When Love Requires Distance: What I’m Learning About Boundaries, Truth, and Faith
For most of my life, people told me I should talk less. Be quieter. Keep things to myself. And for a long time, I thought maybe that was what God wanted from me too—to stay silent, to keep the peace, to not make waves.
But now, almost 38 years in, I’m finally asking the question for myself: Is that really what God wants? Would He really ask me to stuff everything down and call it love? Would He ask me to tolerate hurt, hide how I feel, and live small just to make other people comfortable?
I don’t think so anymore.
Because what I’ve been learning—slowly, painfully, but clearly—is that real love doesn’t mean staying quiet when someone is hurting you. Grace doesn’t mean pretending something isn’t wrong. And peace doesn’t mean keeping your mouth shut while your heart breaks.
As Christians, we’re told to love like Jesus. But I think somewhere along the way, a lot of us got confused about what that actually means. Loving like Jesus doesn’t mean letting people walk all over you. It doesn’t mean putting yourself last every single time until you forget who you are. And it definitely doesn’t mean hiding the truth just to avoid uncomfortable conversations.
I’ve wrestled with this a lot—when to speak, how to speak, if it’s even okay to speak at all.
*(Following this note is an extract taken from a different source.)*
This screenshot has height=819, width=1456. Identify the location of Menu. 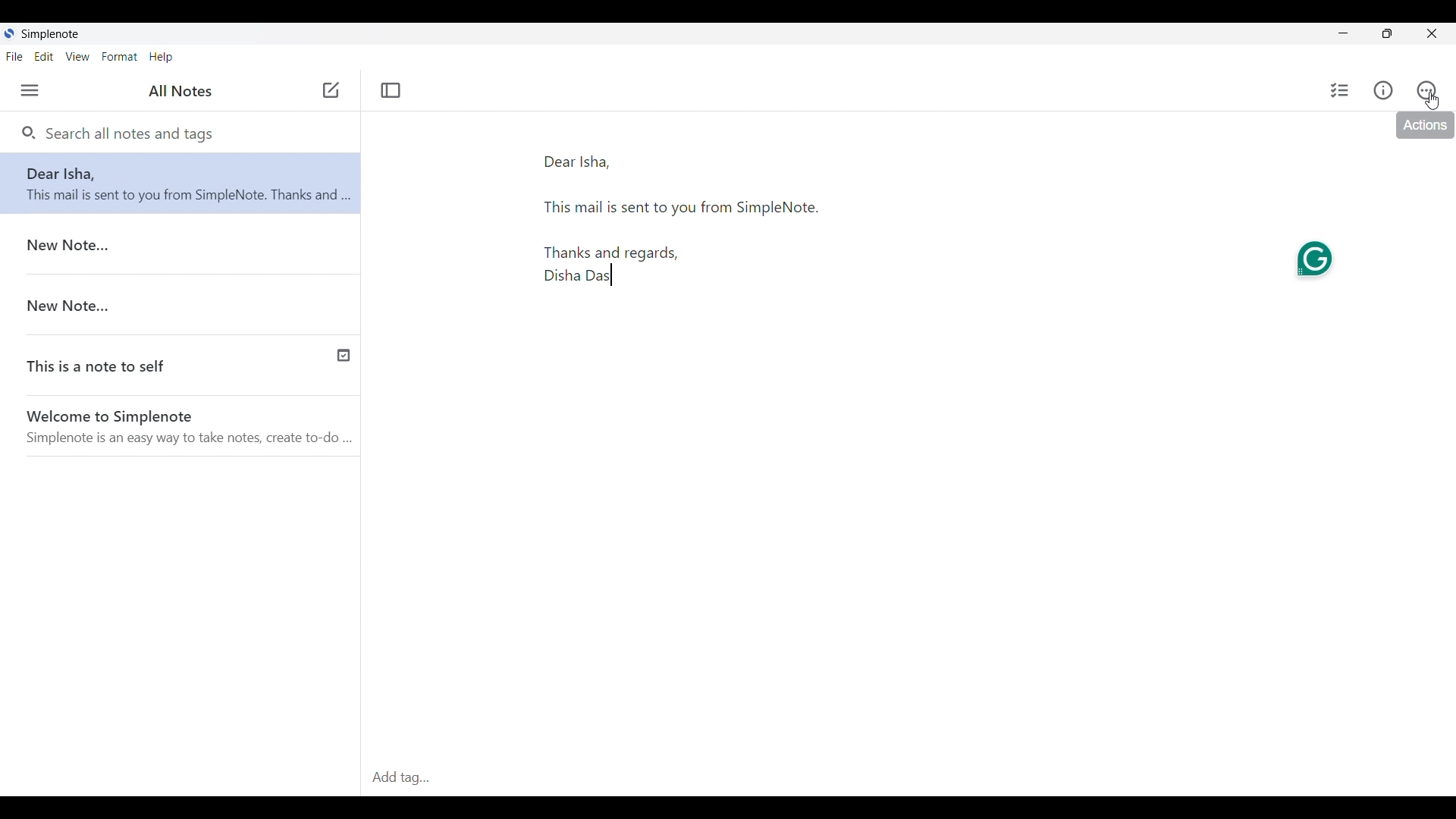
(29, 90).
I’ve been at that crossroads more times than I can count: do I keep the peace, or do I finally say what I need to say?
The Bible says in Proverbs 4:23, “Above all else, guard your heart, for everything you do flows from it.” That doesn’t sound like a command to stay silent. It sounds like permission to protect what’s sacred inside of you. And sometimes, protecting your heart means stepping away from people who keep breaking it.
Jesus Himself told His disciples that if people wouldn’t receive them or their message, they were free to walk away—shake the dust off their feet and move on. That’s in Matthew 10:14. He didn’t say, “Stay and try harder.” He didn’t say, “Take their abuse and be thankful for it.” He said, “Go.”
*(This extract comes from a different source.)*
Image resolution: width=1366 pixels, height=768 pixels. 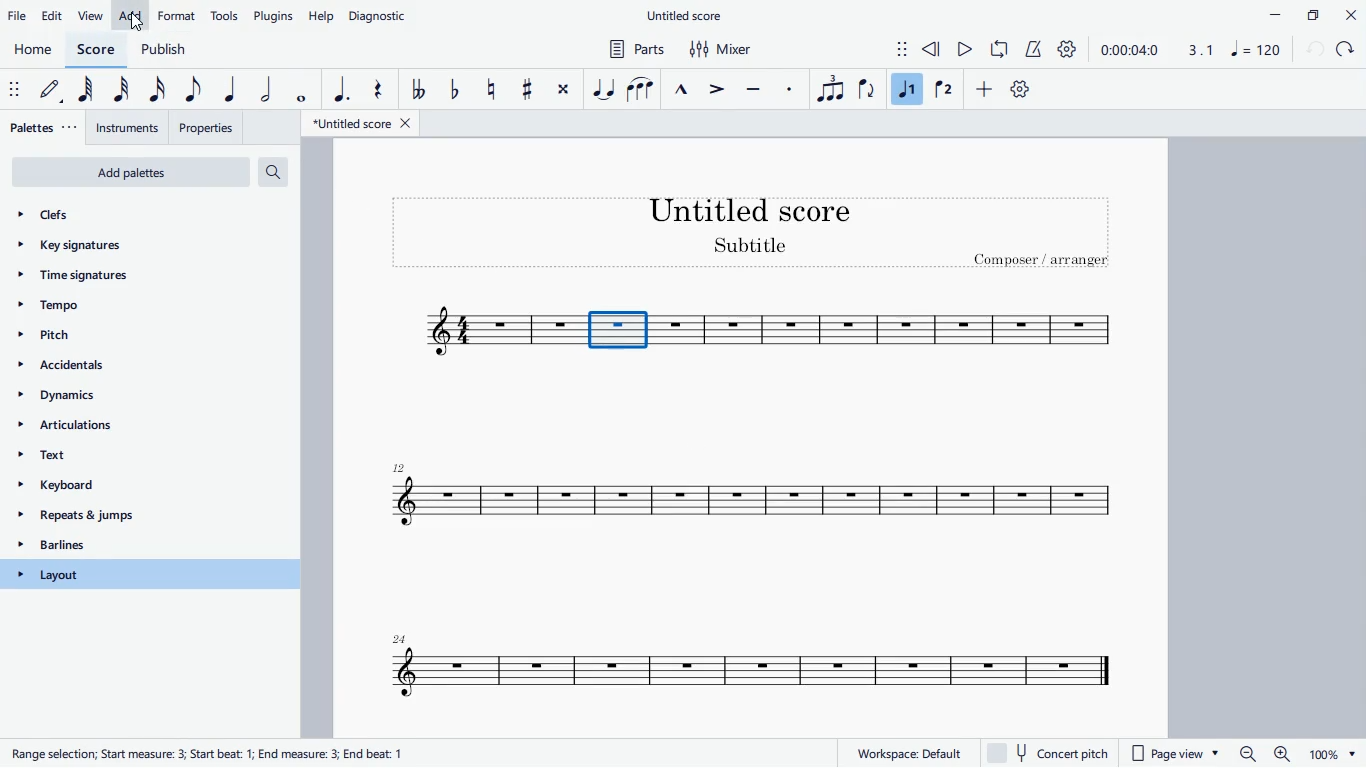 What do you see at coordinates (79, 334) in the screenshot?
I see `pitch` at bounding box center [79, 334].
That’s not being unloving. That’s having wisdom.
You can forgive people and still create distance. You can pray for them and still protect your peace. You can love them—and still say, “This isn’t healthy for me anymore.”
And when it comes to speaking up, the Bible doesn’t tell us to keep everything inside. Ephesians 4:15 talks about speaking the truth in love. It doesn’t say “never speak.” It says speak—with love, with care, but speak. And Ecclesiastes 3:7 reminds us that there’s a time to be silent, yes—but there’s also a time to speak. And some of us have been silent for far too long.
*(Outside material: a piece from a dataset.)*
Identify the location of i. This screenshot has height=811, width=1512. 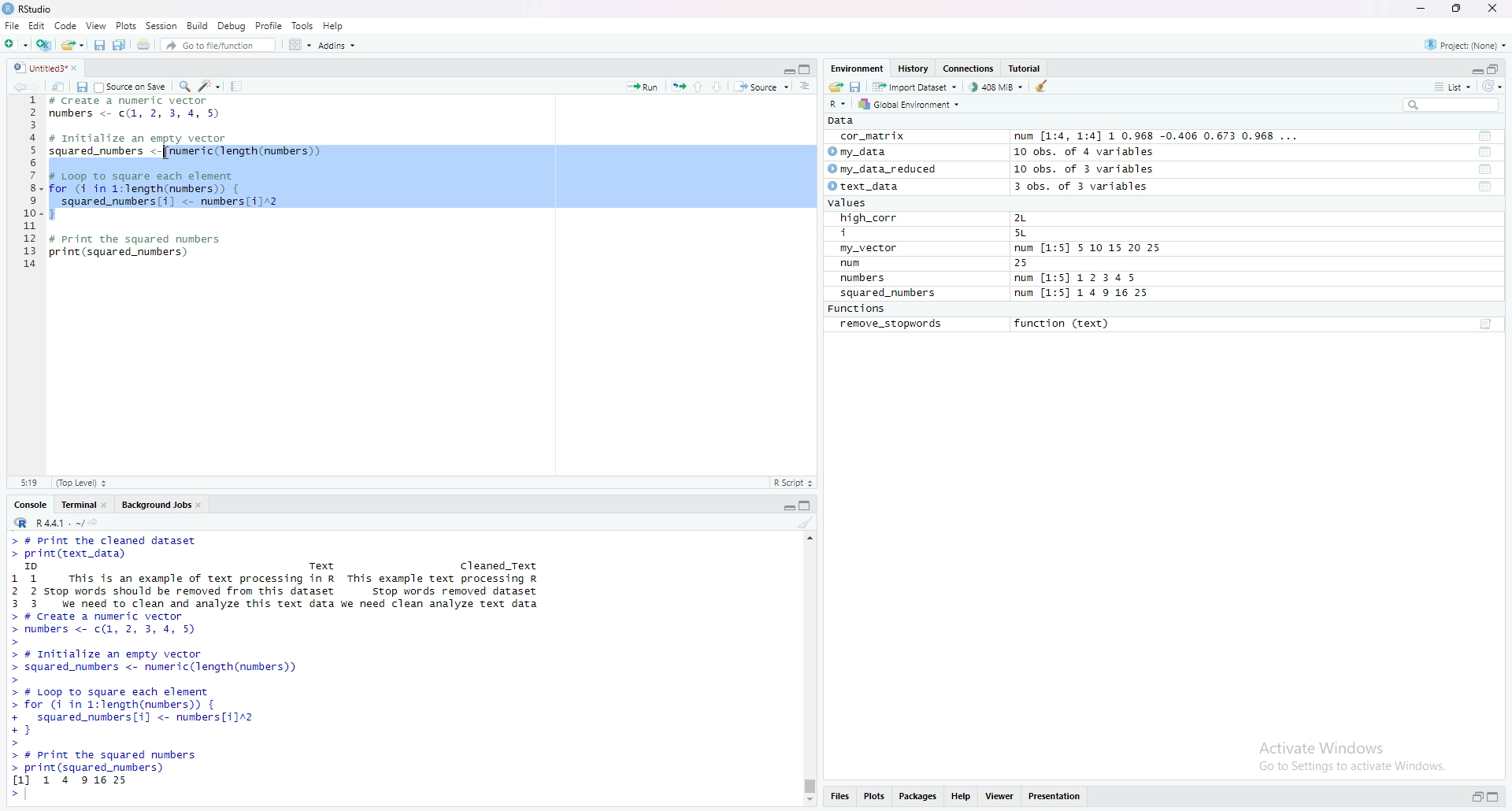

If you’re carrying pain because someone has dismissed you, mistreated you, or ignored your boundaries, God sees that. He knows. He’s not asking you to pretend everything’s okay. He’s not asking you to carry that weight alone.
The Jesus I know was kind and merciful—but He also flipped tables. He called out injustice. He walked away from people who didn’t respect Him. He protected what mattered. And I believe He wants us to do the same.
You are allowed to say no. You are allowed to speak the truth. You are allowed to step back from people who continually hurt you. That’s not unchristian—that’s honoring the life and heart God gave you.
I’ve spent most of my life unsure when I was allowed to speak. I’ve been told that my voice was too loud, that my feelings were too much, that I was “too emotional” or “too sensitive.” And I internalized all of that. I kept quiet. I tried to be easy. I tried to be small.
And then I started wondering—what if Jesus never asked me to do that? What if the way I’ve been silenced had nothing to do with faith and everything to do with control?
What I’ve come to realize is this: Jesus never called me to be silent so others could feel more comfortable. He never asked me to carry other people’s guilt on my back. He never asked me to disappear.
He asked me to speak the truth in love. He asked me to walk in peace. And sometimes, that means walking away.
There is a holy kind of love that sets boundaries. A holy kind of strength that says “enough.” And there is absolutely nothing wrong—nothing unbiblical, nothing unkind—about protecting your heart, your peace, and your voice.
So if you’re in that place right now—wondering if it’s okay to speak, okay to leave, okay to feel—I hope you know that God isn’t mad at you for feeling tired. He isn’t disappointed in you for finally saying, “I can’t do this anymore.”
May the God of peace meet you right there—in the quiet, in the truth, in the boundaries you are learning to build. You are loved. You are heard. And you are worth protecting.